Chrobry Głogów narzucił duże tempo gry w potyczce z Gwardią Opole i zwyciężył w ramach 19. serii PGNiG Superligi 33-28, prowadząc od startu do końca spotkania.

Gospodarze zaczęli to spotkanie tak, ja powinno się to robić i zupełnie inaczej, aniżeli w ostatnich dwóch ligowych meczach. Chrobry od pierwszego gwizdka narzucił swoje tempo gry i choć Gwardia walczyła, to gospodarze mieli dzisiaj więcej charyzmy. Zdobylak, Otrezov, Matuszak i było 3:0. Goście szybko rzucili dwie bramki, ale inicjatywa należała do głogowian. Nie do powstrzymania był biegający do kontry, na szóstym biegu Grabowski. Podania od Stachery i Dereviankina lotem błyskawicy zamieniał na efektowne bramki. Chrobry budował przewagę i ani przez chwile w tym meczu nie przegrywał.
Druga połowa nie zmieniła obrazu gry. Co prawda Gwardii nie można odmówić woli walki, ale to nie był dzień drużyny z Opola.
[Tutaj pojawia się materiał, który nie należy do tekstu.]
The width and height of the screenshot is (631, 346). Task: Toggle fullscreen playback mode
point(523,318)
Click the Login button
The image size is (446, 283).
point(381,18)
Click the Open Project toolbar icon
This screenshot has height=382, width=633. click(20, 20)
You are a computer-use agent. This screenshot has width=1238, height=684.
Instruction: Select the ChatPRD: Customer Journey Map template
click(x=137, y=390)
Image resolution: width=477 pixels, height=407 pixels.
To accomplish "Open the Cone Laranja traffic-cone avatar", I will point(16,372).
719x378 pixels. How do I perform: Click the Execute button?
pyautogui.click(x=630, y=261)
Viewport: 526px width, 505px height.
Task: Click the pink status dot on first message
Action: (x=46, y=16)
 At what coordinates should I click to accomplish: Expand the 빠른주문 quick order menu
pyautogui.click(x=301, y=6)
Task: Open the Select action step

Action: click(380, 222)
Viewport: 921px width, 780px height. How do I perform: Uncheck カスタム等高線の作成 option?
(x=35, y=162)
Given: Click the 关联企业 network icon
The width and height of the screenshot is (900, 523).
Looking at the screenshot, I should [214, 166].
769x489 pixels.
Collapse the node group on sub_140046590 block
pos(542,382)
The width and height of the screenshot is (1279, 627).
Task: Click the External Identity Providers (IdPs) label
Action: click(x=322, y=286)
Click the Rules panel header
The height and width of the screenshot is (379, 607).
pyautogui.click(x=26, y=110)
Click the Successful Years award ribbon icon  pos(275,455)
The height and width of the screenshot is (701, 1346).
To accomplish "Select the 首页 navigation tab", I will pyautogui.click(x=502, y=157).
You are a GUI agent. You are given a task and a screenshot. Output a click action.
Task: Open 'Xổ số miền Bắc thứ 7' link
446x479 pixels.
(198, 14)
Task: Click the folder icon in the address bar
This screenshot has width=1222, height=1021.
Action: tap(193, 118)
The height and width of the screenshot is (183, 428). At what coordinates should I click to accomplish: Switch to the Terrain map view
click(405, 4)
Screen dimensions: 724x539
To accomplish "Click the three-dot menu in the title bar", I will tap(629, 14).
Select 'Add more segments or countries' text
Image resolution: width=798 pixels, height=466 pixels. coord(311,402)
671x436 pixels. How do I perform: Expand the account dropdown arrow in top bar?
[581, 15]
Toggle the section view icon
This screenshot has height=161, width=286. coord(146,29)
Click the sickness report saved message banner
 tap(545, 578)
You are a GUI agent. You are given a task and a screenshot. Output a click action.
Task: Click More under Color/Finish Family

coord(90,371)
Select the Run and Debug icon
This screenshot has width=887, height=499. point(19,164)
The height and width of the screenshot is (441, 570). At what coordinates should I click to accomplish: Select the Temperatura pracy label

Chrobry grał swoje, co prawda nie obyło się bez błędów – skuteczność, ale mimo to suma sumarum głogowianie i tak rzucili więcej bramek, niż goście i mogą świętować wygraną.

Chrobry Głogów – Gwardia Opole 33:28 (19:14)
Chrobry: Stachera, Dereviankin – Grabowski 7, Zdobylak 9, Tilte 2, Orpik 1, Jamioł 3, Dadej, Matuszak 4, Otrezov 1, Styrcz, Paterek 6, Skiba
Gwardia: Ałaj, Lellek – Zubac 8, Wojdan 1, Koc, Hryniewicz 1, Stempin, Widomski 7, Jankowski 3, Kawka 3, Milewski, Morawski, Kucharzyk, Monczka 3, Chcychykalo 2

Źródło: Biuro prasowe PGNiG Superligi

ZOSTAW ODPOWIEDŹ

Proszę podać swoje imię tutaj
Proszę wpisać swój komentarz!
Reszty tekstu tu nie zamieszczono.